Qu'est-ce qu'une URL morte concrètement ?

Une URL est dite "morte" quand elle ne peut plus charger une page exploitable : domaine expiré, serveur éteint, certificat TLS invalide, code de statut 404 (page disparue) ou 5xx (serveur en erreur permanente). À l'inverse, une URL "vivante" répond en 200 OK avec un contenu utile.

Quelle différence entre dead check et link check SEO ?

Le link check SEO (style Screaming Frog) vérifie les liens à l'intérieur d'un site qu'on possède pour le maillage interne et l'autorité. Le dead check outsend vérifie une liste d'URLs externes (sites de prospects, fiches CRM) pour nettoyer une base de contacts. Cas d'usage différents.

À quelle fréquence faut-il faire un dead check sur une base prospects ?

Annuel suffit pour une base stable. Semestriel si la base est très active et utilisée pour des campagnes régulières. Mensuel n'a pas de sens — les sites web ne meurent pas si vite.

Le dead check détecte-t-il les entreprises qui ont fermé ?

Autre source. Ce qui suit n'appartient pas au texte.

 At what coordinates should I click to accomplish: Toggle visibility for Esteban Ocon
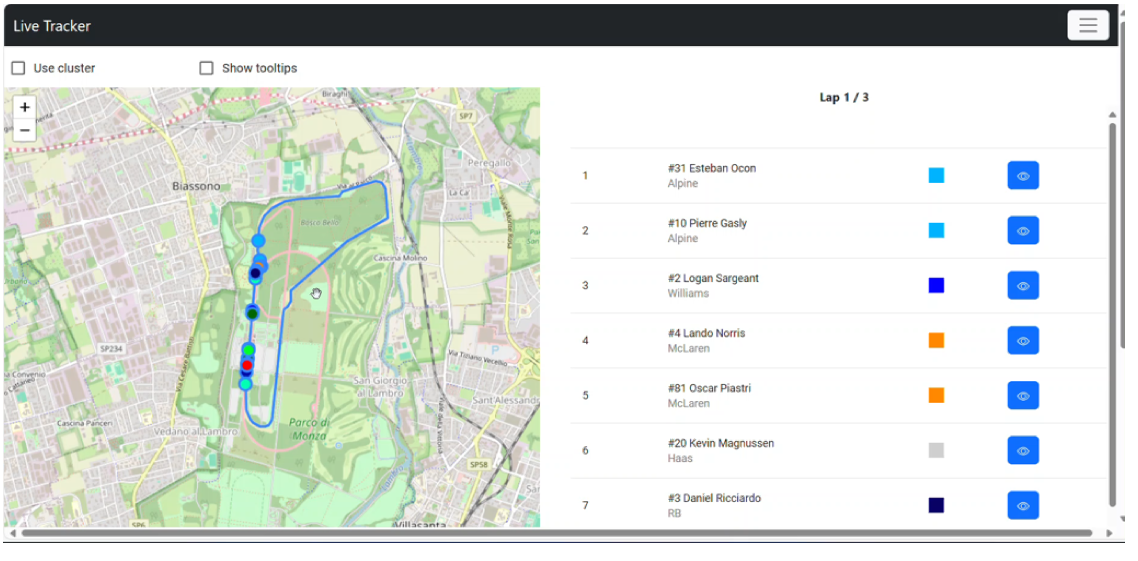click(1022, 176)
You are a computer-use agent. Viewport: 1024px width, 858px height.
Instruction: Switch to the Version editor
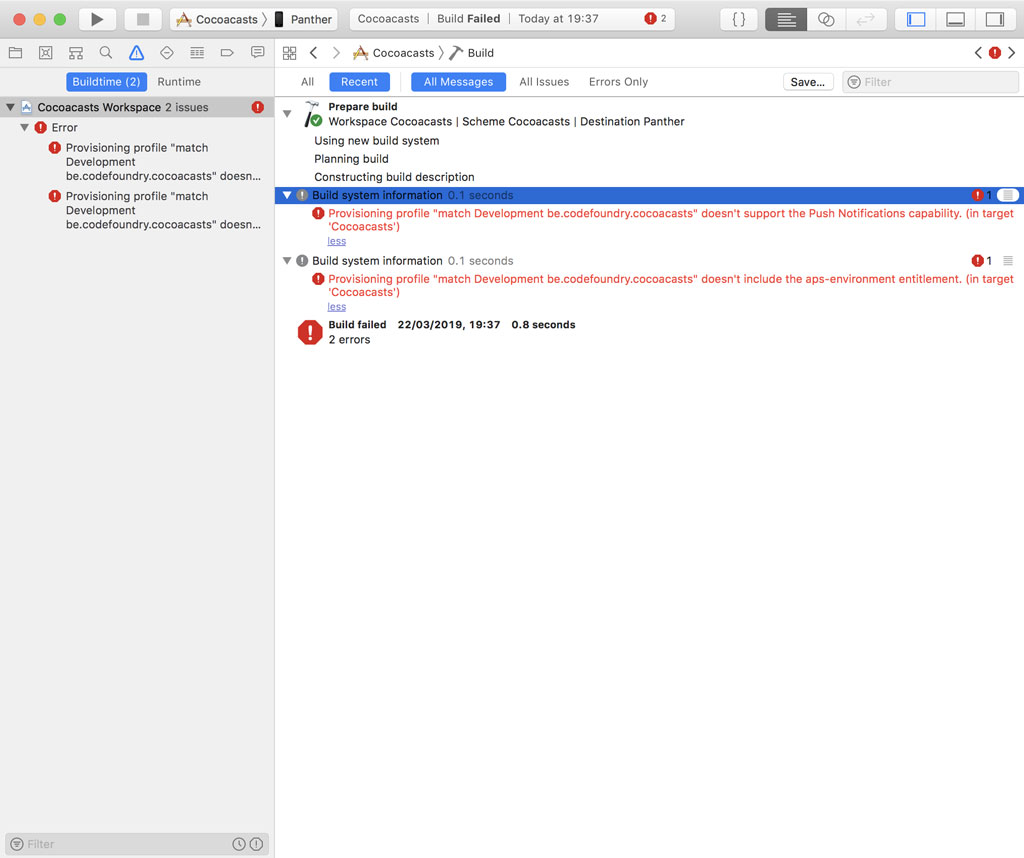pos(865,19)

Indirectement. Si le site web ferme aussi quand l'entreprise ferme, le dead check le détecte. Si l'entreprise ferme mais le domaine reste maintenu (cas fréquent), il faut croiser avec un référentiel d'entreprises actives comme la base Sirene de l'INSEE.

Que faire des entrées détectées comme mortes ?

Trois options selon le contexte : suppression pure de la fiche CRM (si tu es certain), archivage en statut "à investiguer" (laisser dormir avec un tag), ou enrichissement automatique (rechercher le nouveau domaine de l'entreprise si elle existe encore sous une autre forme). outsend te donne la liste, l'arbitrage te revient.

Combien d'URLs peut-on vérifier en alpha ?

Pas de plafond strict en alpha gratuite. Le rythme dépend de la coopération des serveurs cibles. Une vérification de 10 000 URLs prend typiquement 1-2 heures.